Chillon Castle () is an island castle located on Lake Geneva, south of Veytaux in the canton of Vaud. It is situated at the eastern end of the lake, on the narrow shore between Montreux and Villeneuve, which gives access to the Alpine valley of the Rhône. Chillon is amongst the most visited medieval castles in Switzerland and Europe. Successively occupied by the House of Savoy, then by the Bernese from 1536 until 1798, it now belongs to the State of Vaud and is classified as a Swiss Cultural Property of National Significance. The Fort de Chillon, its modern counterpart, is hidden in the steep side of the mountain.

Etymology 
According to the Swiss ethnologist Albert Samuel Gatschet, the name Chillon derives from the Waldensian dialect and means "flat stone, slab, platform". The name Castrum Quilonis, attested from 1195, would, therefore, mean "castle built on a rock platform.

Introduction 
The castle of Chillon is built on the island of Chillon, an oval limestone rock advancing in Lake Geneva between Montreux and Villeneuve with a steep side on one side and on the other side the lake and its steep bottom. The placement of the castle is strategic: it guards the passage between the , which allows access to the north towards Germany and France, and the Rhone valley, a quick route to Italy, and offers a viewpoint over the Savoyard coast on the opposite side of the lake. A garrison could thus control (both militarily and commercially) access to the road to Italy and apply a toll.

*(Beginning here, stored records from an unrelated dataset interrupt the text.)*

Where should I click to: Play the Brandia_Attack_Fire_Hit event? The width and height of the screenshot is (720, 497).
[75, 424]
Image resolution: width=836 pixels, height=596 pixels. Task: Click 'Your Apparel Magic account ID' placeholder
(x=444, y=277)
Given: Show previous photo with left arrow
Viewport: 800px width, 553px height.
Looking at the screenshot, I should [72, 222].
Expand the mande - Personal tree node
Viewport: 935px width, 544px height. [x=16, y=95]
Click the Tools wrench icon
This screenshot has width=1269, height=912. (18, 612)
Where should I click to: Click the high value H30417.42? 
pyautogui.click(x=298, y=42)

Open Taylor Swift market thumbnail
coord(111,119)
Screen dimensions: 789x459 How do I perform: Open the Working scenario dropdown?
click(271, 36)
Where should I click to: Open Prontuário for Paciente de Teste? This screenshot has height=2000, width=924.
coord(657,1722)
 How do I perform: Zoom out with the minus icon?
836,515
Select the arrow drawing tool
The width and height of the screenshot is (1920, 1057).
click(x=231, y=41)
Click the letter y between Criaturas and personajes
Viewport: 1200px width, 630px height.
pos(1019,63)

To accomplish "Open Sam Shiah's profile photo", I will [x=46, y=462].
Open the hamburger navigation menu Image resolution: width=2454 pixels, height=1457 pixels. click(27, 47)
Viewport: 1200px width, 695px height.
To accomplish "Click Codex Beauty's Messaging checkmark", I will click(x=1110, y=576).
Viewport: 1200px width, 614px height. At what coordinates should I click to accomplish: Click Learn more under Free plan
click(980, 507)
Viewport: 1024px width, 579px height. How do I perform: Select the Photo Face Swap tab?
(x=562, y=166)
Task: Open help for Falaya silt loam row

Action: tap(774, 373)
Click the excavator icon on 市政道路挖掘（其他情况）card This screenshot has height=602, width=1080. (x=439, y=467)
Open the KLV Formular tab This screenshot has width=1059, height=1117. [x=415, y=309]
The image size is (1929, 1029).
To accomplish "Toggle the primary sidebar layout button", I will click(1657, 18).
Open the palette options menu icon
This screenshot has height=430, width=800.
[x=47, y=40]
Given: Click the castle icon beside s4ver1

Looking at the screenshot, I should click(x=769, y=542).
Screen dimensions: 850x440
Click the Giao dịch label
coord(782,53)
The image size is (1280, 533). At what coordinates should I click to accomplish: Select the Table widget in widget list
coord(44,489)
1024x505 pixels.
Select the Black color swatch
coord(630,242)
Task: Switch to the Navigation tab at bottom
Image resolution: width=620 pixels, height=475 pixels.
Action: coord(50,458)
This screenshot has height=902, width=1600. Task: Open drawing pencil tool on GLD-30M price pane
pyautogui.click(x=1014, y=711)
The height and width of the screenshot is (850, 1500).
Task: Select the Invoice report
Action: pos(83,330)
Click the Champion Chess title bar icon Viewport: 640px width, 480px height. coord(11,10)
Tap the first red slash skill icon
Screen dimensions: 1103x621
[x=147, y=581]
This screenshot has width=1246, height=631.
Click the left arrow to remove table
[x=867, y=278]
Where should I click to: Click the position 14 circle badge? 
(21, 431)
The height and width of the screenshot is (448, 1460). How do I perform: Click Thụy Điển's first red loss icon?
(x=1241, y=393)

Chillon has been a military site since the Roman period and the development of the current castle spans three periods: the Savoy Period, the Bernese Period, and the Vaudois Period.

History

Roman period 
Chillon began as a Roman outpost, guarding the strategic road through the Alpine passes.
Objects dating back to Roman times were discovered during excavations in the 19th century, as well as remains from the Bronze Age. From a double wooden palisade, the Romans would have fortified the site before a square donjon was added in the 10th century. Sources from the 13th century link the possession of the Chillon site to the Bishop of Sion.

Savoy period
The oldest parts of the castle have not been dated definitively, but the first written record of the castle was in 1005AD. It was built to control the road from Burgundy to the Great Saint Bernard Pass.  A charter of 1150, in which Count Humbert III granted the Cistercians of Hautcrêt free passage to Chillon, names the owner of the castle as Gaucher de Blonay, a vassal of the Count of Savoy within the feudal society of the time.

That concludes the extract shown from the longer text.